What is presented is not the true self, but a “wonderful hallucination”: an improved, polished version of oneself. The glamorous self is a protective mask, formed out of fear of being exposed. The danger is the possibility of revealing deeply shameful defects: imperfection, inadequacy, and worthlessness. Expectations of the Other are also unrealistic. At first, the Other is idealized, but then comes bitter disappointment and punishment for not living up to the ideal.
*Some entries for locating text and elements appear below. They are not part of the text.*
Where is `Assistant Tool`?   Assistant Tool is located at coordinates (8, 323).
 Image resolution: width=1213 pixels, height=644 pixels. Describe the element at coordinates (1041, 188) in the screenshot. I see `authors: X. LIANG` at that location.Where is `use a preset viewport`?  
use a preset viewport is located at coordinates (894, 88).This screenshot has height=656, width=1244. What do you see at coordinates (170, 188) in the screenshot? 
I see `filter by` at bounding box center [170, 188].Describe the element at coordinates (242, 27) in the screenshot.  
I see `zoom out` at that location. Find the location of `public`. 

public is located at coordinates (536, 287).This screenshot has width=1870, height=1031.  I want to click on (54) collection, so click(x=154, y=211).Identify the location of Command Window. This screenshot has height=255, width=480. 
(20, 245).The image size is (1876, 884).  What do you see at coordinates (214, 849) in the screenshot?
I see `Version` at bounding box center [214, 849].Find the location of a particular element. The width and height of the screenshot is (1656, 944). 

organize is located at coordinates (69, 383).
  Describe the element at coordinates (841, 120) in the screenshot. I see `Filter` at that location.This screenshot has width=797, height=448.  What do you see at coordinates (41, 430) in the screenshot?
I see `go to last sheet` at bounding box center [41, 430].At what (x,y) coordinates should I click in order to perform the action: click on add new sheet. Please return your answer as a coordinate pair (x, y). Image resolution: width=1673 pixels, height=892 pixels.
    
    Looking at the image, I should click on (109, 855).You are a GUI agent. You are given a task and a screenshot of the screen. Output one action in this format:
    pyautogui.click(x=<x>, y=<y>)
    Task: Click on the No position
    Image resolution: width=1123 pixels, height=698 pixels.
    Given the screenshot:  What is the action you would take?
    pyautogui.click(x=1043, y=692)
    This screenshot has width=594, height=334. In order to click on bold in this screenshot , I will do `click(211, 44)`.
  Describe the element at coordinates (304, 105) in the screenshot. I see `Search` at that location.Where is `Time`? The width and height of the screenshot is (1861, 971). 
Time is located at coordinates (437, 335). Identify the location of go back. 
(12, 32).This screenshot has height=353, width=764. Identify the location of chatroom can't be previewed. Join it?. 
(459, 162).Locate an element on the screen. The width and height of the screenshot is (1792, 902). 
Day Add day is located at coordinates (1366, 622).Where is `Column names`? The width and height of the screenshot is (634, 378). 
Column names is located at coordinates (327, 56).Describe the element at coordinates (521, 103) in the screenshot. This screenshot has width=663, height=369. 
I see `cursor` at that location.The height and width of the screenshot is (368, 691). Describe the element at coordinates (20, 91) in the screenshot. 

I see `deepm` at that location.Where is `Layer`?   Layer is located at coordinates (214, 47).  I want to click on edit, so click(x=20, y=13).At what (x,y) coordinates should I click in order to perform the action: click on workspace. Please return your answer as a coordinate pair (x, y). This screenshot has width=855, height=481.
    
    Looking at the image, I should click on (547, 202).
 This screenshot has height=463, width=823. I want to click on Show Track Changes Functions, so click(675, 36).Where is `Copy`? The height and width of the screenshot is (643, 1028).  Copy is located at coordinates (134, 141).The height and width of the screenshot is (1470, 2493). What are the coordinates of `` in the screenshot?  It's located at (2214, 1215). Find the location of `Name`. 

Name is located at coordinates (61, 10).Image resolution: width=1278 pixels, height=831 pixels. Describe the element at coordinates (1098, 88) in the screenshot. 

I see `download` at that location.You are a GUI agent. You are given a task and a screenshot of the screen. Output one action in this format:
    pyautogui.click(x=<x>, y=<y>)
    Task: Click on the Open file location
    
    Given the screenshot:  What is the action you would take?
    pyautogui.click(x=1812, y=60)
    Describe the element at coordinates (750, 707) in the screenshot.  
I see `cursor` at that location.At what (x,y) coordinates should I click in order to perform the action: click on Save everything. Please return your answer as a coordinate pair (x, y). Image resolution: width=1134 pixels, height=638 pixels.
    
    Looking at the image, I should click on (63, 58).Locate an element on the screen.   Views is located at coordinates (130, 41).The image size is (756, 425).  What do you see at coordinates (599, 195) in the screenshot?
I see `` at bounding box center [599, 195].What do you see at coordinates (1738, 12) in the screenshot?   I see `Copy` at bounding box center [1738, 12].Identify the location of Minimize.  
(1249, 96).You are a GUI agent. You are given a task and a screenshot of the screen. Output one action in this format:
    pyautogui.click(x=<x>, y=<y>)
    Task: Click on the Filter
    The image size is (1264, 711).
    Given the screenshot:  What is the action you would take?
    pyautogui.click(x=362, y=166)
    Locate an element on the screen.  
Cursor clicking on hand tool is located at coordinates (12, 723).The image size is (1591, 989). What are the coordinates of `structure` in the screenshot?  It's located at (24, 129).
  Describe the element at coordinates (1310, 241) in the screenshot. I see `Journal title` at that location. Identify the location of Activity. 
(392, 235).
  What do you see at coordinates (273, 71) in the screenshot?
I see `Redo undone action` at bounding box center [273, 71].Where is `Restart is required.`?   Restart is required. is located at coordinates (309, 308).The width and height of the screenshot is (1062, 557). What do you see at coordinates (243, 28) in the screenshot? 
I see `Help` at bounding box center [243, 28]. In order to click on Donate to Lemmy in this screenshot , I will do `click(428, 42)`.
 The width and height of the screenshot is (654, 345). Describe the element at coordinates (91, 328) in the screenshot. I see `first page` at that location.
Ending contact is abrupt, ruthless, and involves devaluing the relationship, making it impossible to integrate the experience or claim any real result. The very concept of “result” is specific for the narcissist. Once the narcissist has established a relationship, the reason for it (closeness, friendship, love) no longer interests them. It’s like hunting not for food, but purely for sport. As soon as the goal is achieved—the prey is caught—it can be discarded. By devaluing the other, the narcissist inflates themselves and fills the entire space of the relationship: “I am everything, you are nothing.”

3) Schizoid Withdrawal

Because of their sensitivity and vulnerability, it’s unsafe for schizoids to open up emotionally, so they keep their true feelings inside. Instead of “feeling how,” they prefer to “explain why.” What they present in contact are products of intellectual activity: evaluations, thoughts, explanations, hypotheses, and rationalizations. Often, verbal clutter—informational noise—clouds things so much that real connection becomes impossible. Their conclusions are not based on bodily or emotional experience, but on internalized norms, rules, stereotypes (introjects), or fantasies (projections), so their logic is often paradoxical and unpredictable. They leave relationships because they can’t tolerate the situation, suddenly quitting, saying they’re tired and can’t take it anymore.

Healthy Endings

There are also healthy relationships with humane endings—gradual slowing down and timely letting go, which combine neurotic care for others, narcissistic self-love, and schizoid need for solitude.